Vous avez déjà eu un aperçu de la sauce à l’estragon et aux oeufs de mon père.  Je récidive avec le même complice ;  cette fois c’est boeuf aux carottes.

Boeuf aux carottes :

  • 1,7 kg de boeuf, joue et queue si possible, sinon n’importe lequel de ces morceaux bien gélatineux situés sur les pattes de la bestiole: gîtes, macreuse…
  • huile d’olive
  • 100 gr. de lard fumé (éventuellement plus si son goût fumé est discret)
  • 5 gousses d’ail (ici ail nouveau)
  • 50 cl. de vin rouge (ici Côte du Rhône village)
  • une dizaine d’oignons nouveaux
  • une douzaine de carottes
  • 4-5 tomates fraîches ou en boîte entières
  • une bonne pincée de Raz-el-hanout *
  • Pour accompagner: pomme de terre, tagliatelles, …
  1. La viande:  Sortez la viande du réfrigérateur 1h avant de la cuisiner afin qu’elle soit à température ambiante. Normalement le boucher l’a découpée en morceaux de 6-7 cm, sinon faites-le.  Tranchez le lard en lardons. Préchauffez à feu vif une cocotte avec un fond d’huile d’olive. Faites dorer la viande sur toutes ces faces avec les lardons.

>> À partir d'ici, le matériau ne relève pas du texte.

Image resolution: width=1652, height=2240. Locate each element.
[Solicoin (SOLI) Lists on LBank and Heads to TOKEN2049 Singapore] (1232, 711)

Baissez le feu. Ajoutez le vin, l’ail épluché et une tomate épluchée, épépinée et coupée en morceaux. Salépoivrez.
  2. Les légumes: Épluchez carottes et oignons (grand moment d’émotion). Coupez les grossièrement. Vous pouvez laisser entiers les plus petits oignons. Faites revenir ces légumes dans une grande poêle préalablement préchauffée avec un fond d’huile d’olive en évitant que ça ne colore trop puis laissez cuire à  feu doux pendant 1H**. Ajoutez ensuite, 3-4 tomates épluchées et épépinées et une bonne pincée de raz-el-hanout, salépoivrez. Mélangez et laissez cuire encore 1 heure.
  3. L’ensemble : Comme le plat est meilleur le lendemain. Attendez donc la recuisson pour mélanger carottes et viande et laissez cuire à feu très doux encore 1h ou 2***.Epluchez et faites cuire des pommes de terre à la vapeur. Servez.

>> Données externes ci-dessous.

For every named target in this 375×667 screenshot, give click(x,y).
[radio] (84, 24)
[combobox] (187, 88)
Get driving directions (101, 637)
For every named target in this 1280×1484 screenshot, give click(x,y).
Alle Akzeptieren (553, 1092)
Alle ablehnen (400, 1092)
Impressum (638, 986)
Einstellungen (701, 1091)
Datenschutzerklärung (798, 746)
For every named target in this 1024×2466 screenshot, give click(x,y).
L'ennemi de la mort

Raz-el-hanout ? Mélange d’une vingtaine de fleurs et d’épices très utilisé au Maghreb, notamment pour les tajines, les légumes… J’étais un peu surprise de voir mon père en utiliser dans cette recette car normalement il n’est pas très fusion food (oh, le gros mot), surtout avec la viande de boeuf.  Mais je dois dire que ça allait très bien avec le mélange carottes-tomates. En plus, ça tombait bien car la maison Thiercelin (vous connaissez ?) m’avez envoyé un pot de leur Raz-el-Hanout du Roy. J’ai trouvé que leurs produits étaient de très bonne qualité (et ce n’était pas gagné, vu qu’en bonne blogueuse, je suis quand même un peu amoureuse d’Olivier Roellinger). Il faudra que je vous parle de leurs poivres. Autre très bonne surprise. Merci à eux pour l’envoi de qualité.

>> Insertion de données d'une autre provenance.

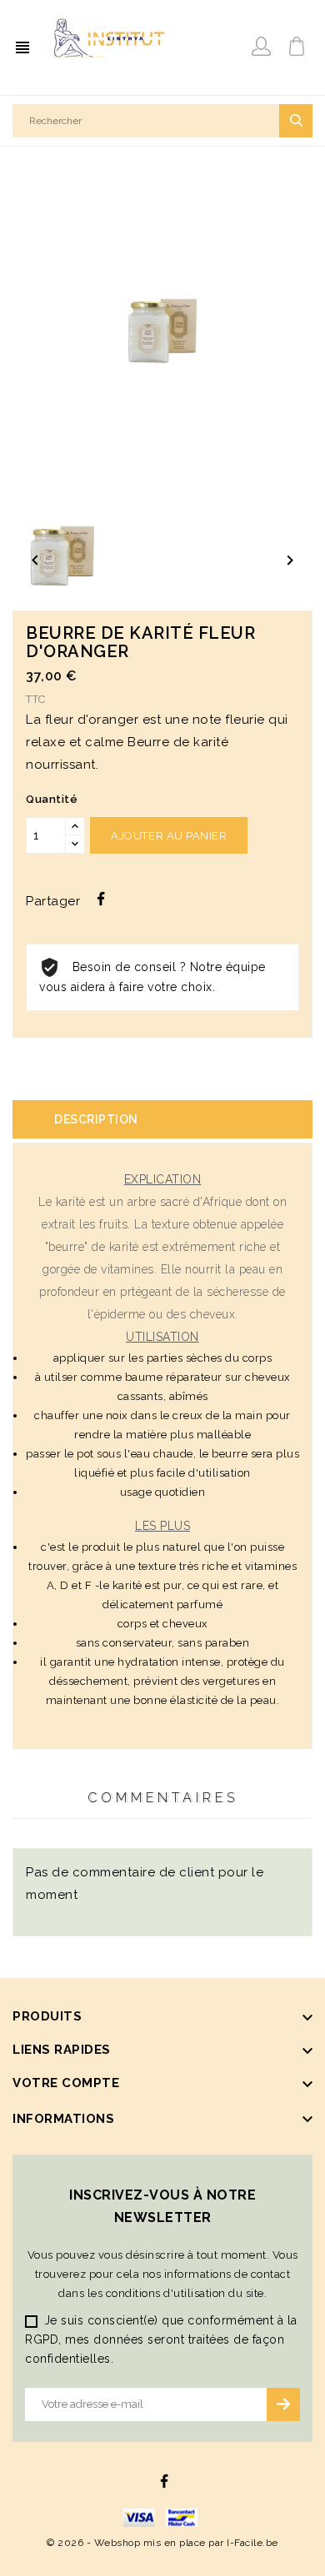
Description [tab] (96, 1119)
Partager (100, 898)
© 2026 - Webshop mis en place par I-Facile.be (162, 2543)
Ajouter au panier (169, 836)
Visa (139, 2518)
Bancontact (182, 2518)
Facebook (164, 2481)
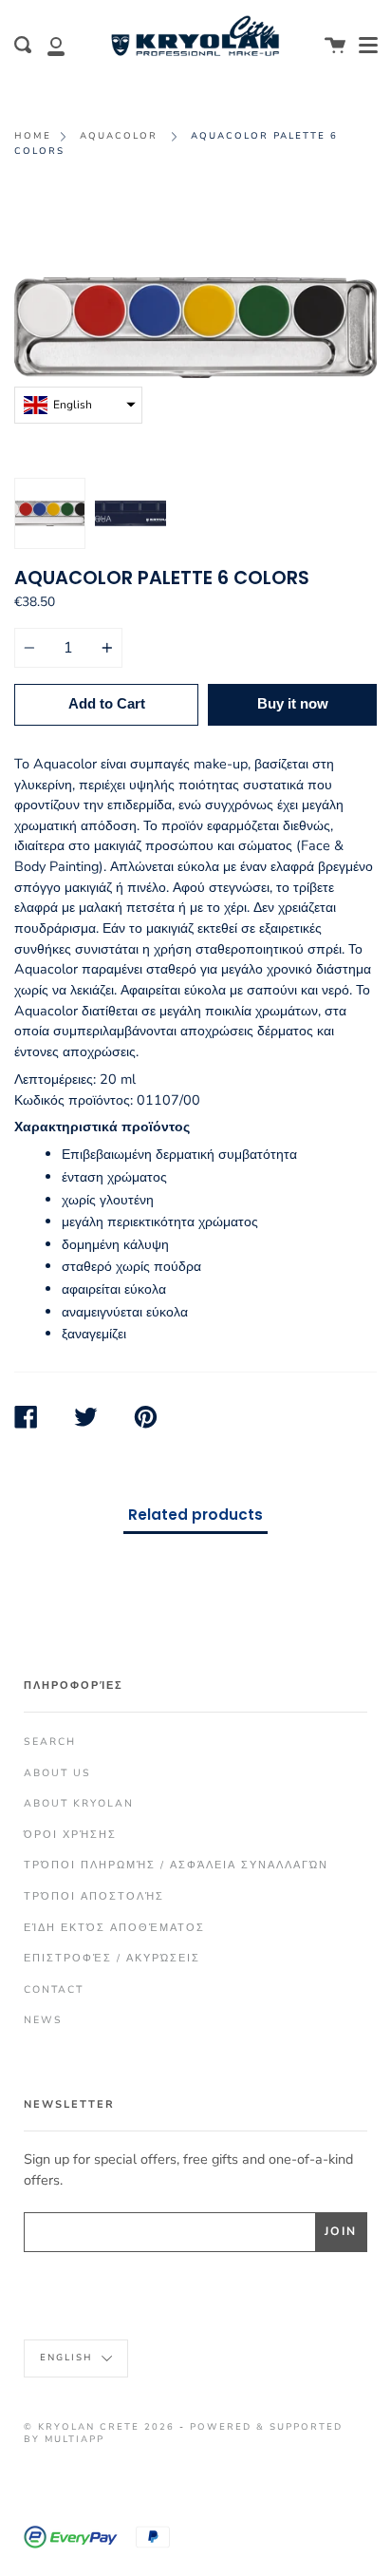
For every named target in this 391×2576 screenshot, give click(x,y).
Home (32, 135)
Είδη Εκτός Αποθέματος (114, 1928)
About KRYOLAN (79, 1803)
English (68, 2357)
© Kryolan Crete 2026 (99, 2426)
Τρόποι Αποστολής (94, 1896)
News (43, 2020)
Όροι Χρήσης (70, 1835)
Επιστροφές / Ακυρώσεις (112, 1958)
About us (57, 1773)
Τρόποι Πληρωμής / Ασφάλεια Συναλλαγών (176, 1865)
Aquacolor (119, 135)
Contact (54, 1989)
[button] (78, 405)
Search (50, 1741)
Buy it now (292, 703)
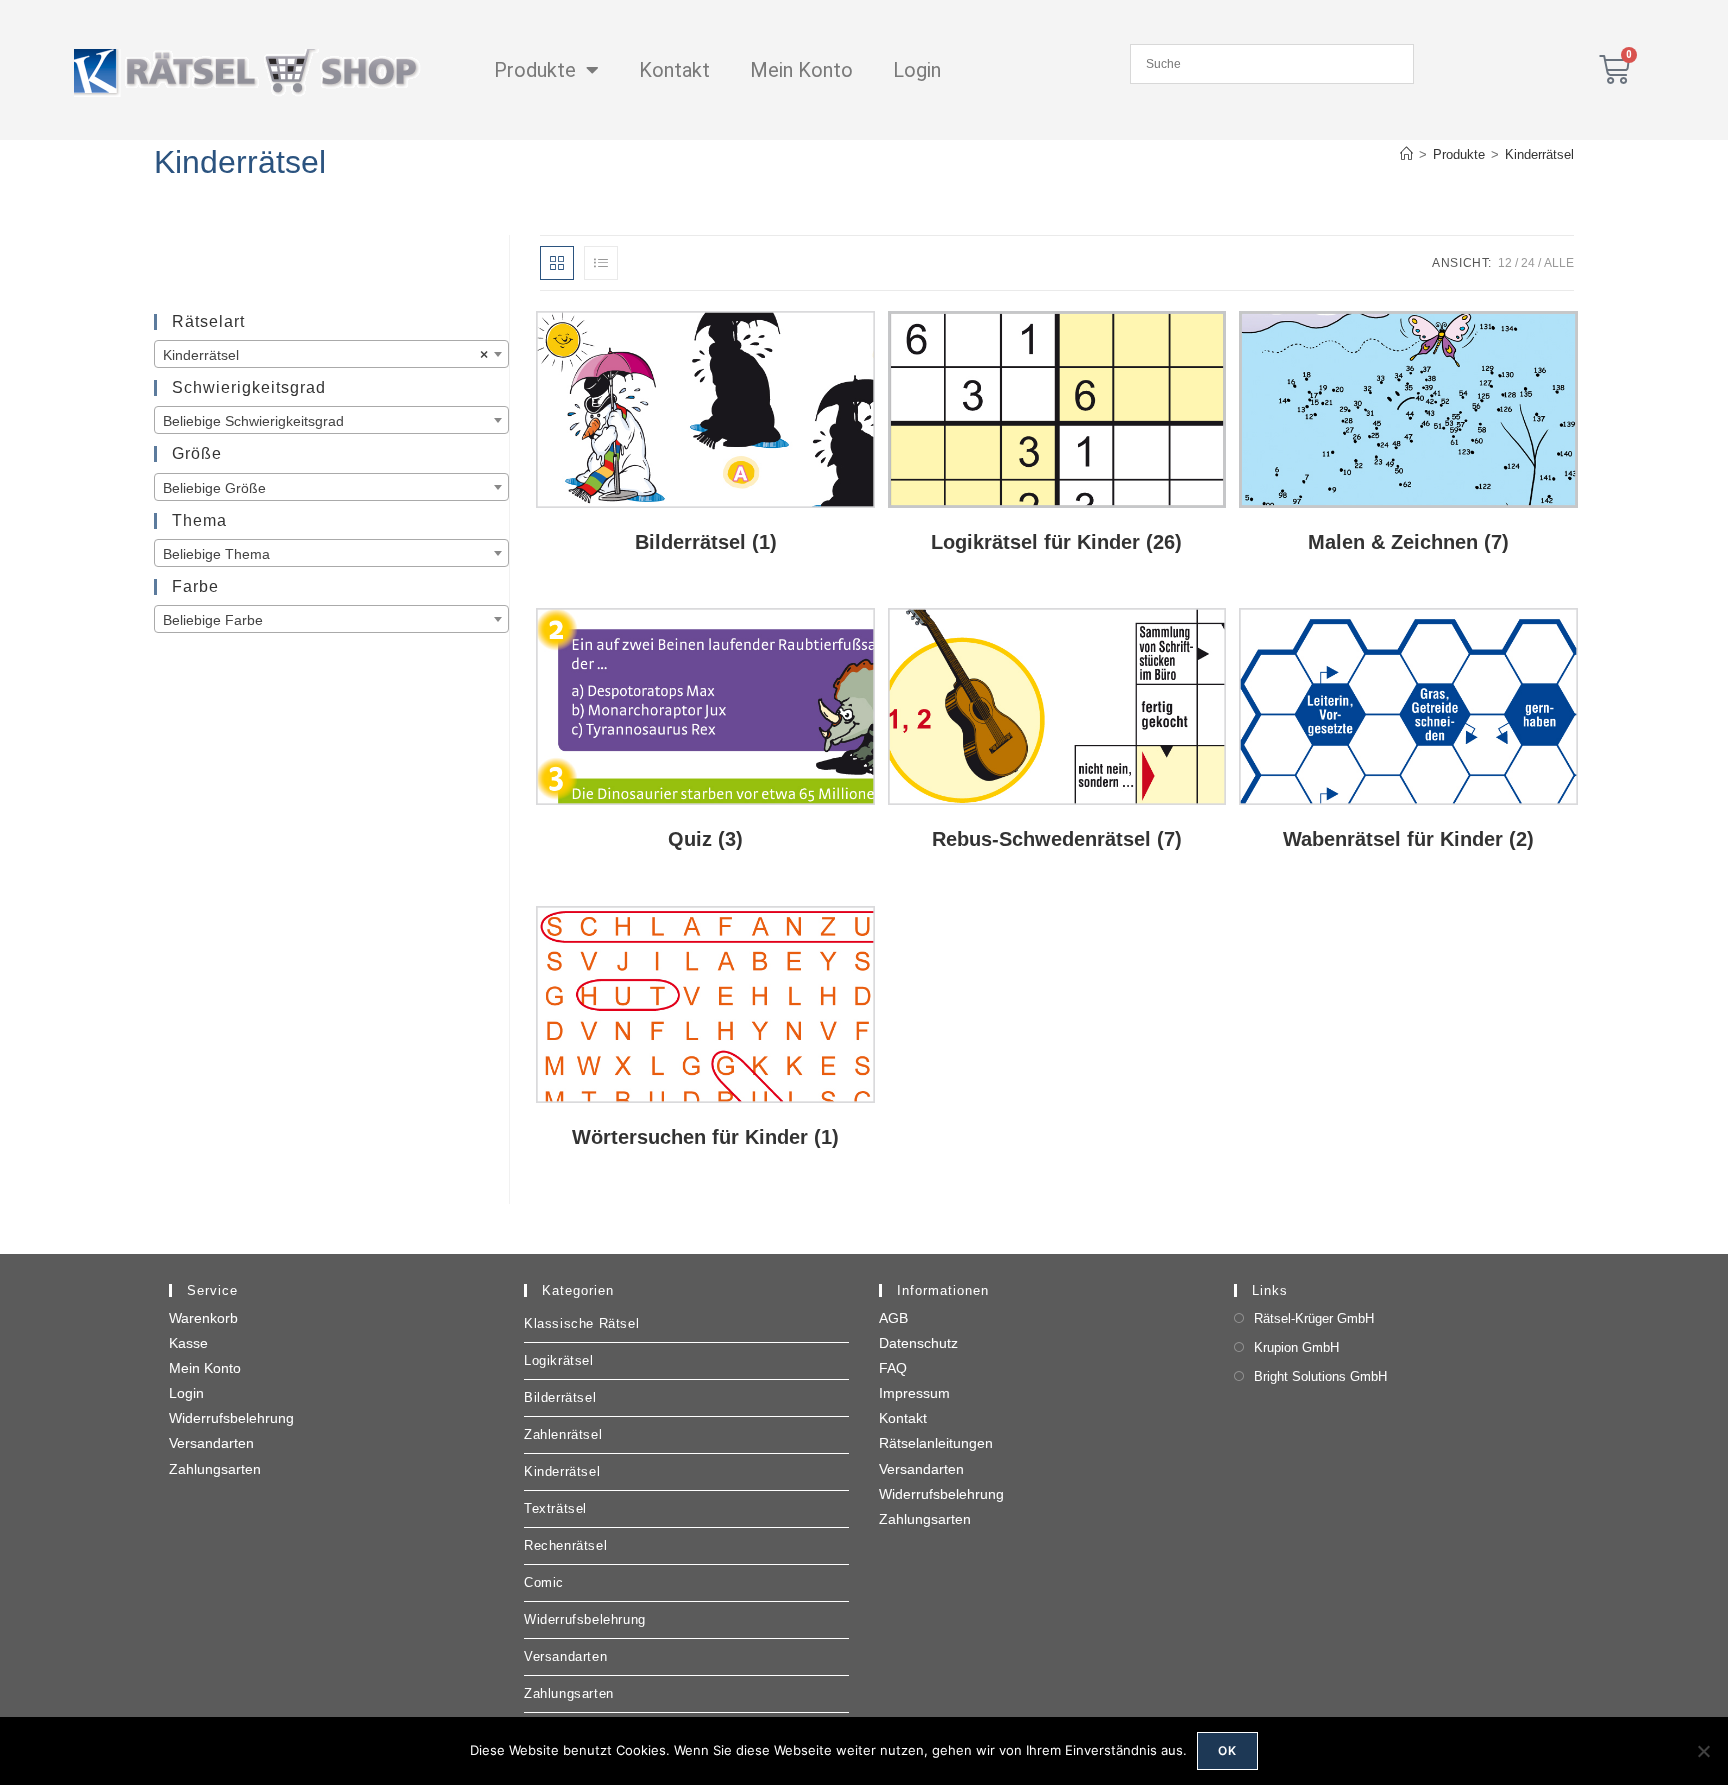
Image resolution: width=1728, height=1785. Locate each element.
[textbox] (331, 421)
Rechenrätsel (565, 1545)
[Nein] (1703, 1751)
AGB (893, 1318)
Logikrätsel (559, 1360)
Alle (1559, 263)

** Pourquoi commencer séparément la cuisson des carottes ? Dixit mon père cela évite qu’elles ne s’imbibent trop de vin dès le départ. Là elles peuvent confire tranquillou dans leur huile d’olive.

*** Et la sauce on l’épaissit ? pas à la maison, du coup la sauce  reste assez liquide mais c’est très bien pour pouvoir y écraser les patates. Sinon rien ne vous empêche d’ajoutez à la sauce, au moment de la recuisson, 1 c.s de maizena, prélablement délayée dans un fond d’eau.